Stated problem: Put the text lines of the items below into a Markdown table with the columns Row and Line, numbering each row and skipping blank lines. Leave the pictures out of the answer.

Data shown:

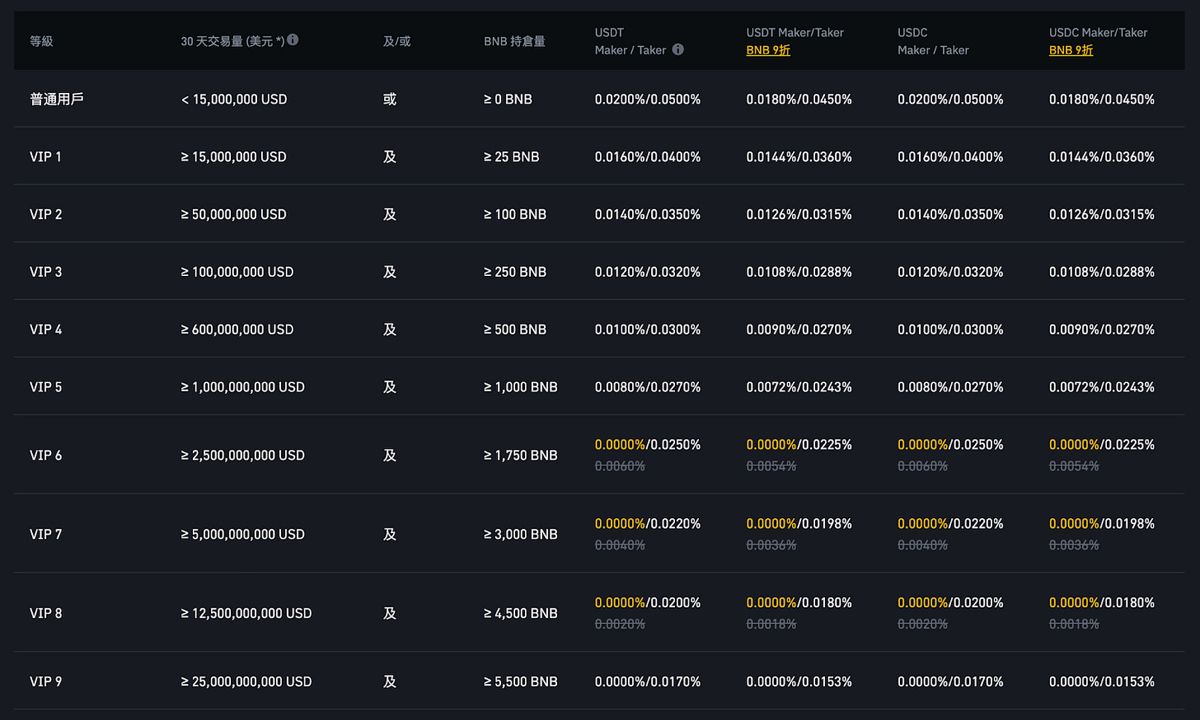1200x720 pixels.
Task: Open BNB 9折 link under USDC Maker/Taker
Action: [x=1070, y=50]
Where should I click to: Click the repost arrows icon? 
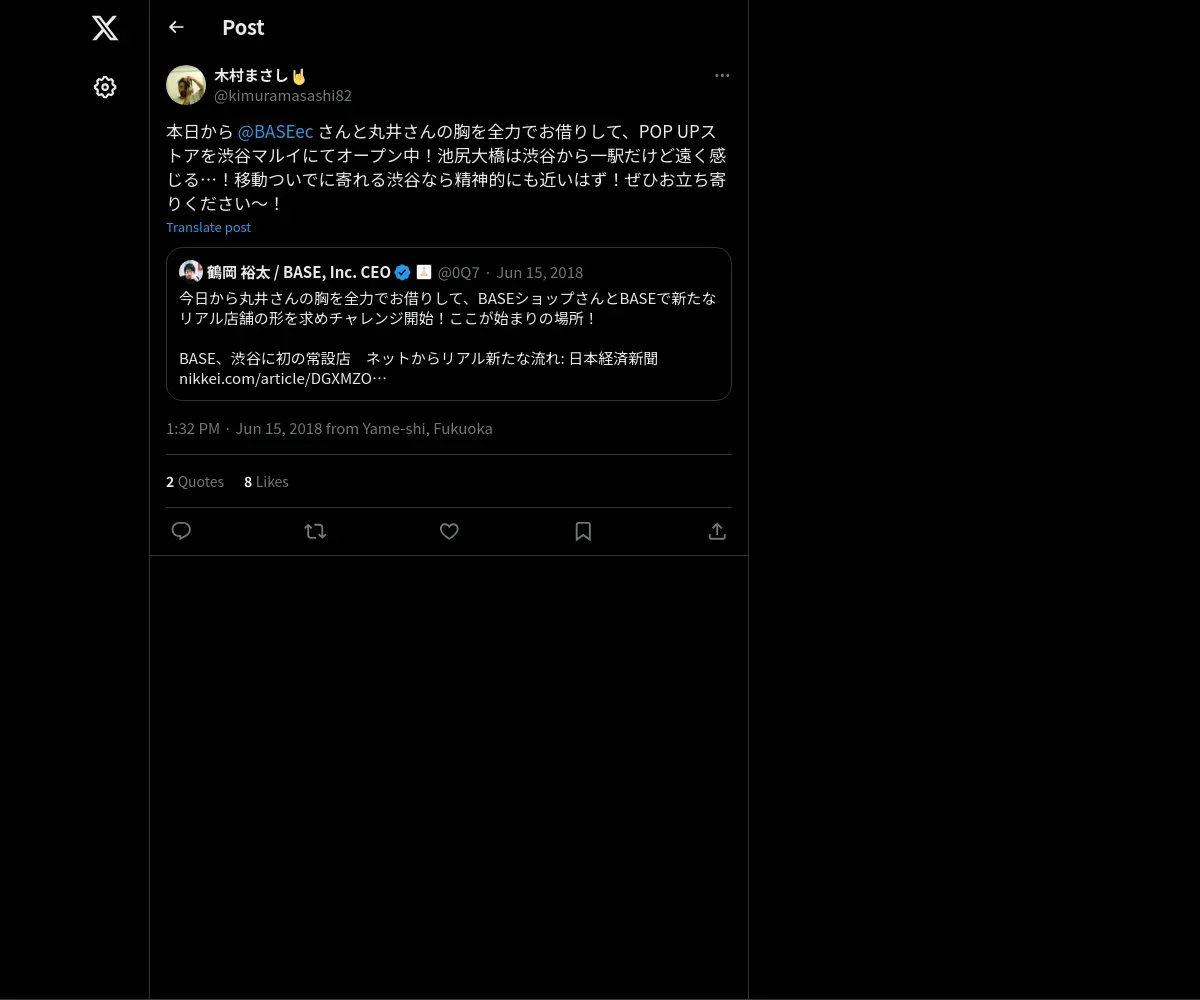315,531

Solution for this problem:
| Row | Line |
|---|---|
| 1 | 1200x720 pixels. |
| 2 | Task: Open BNB 9折 link under USDC Maker/Taker |
| 3 | Action: [x=1070, y=50] |
| 4 | Where should I click to: Click the repost arrows icon?  |
| 5 | 315,531 |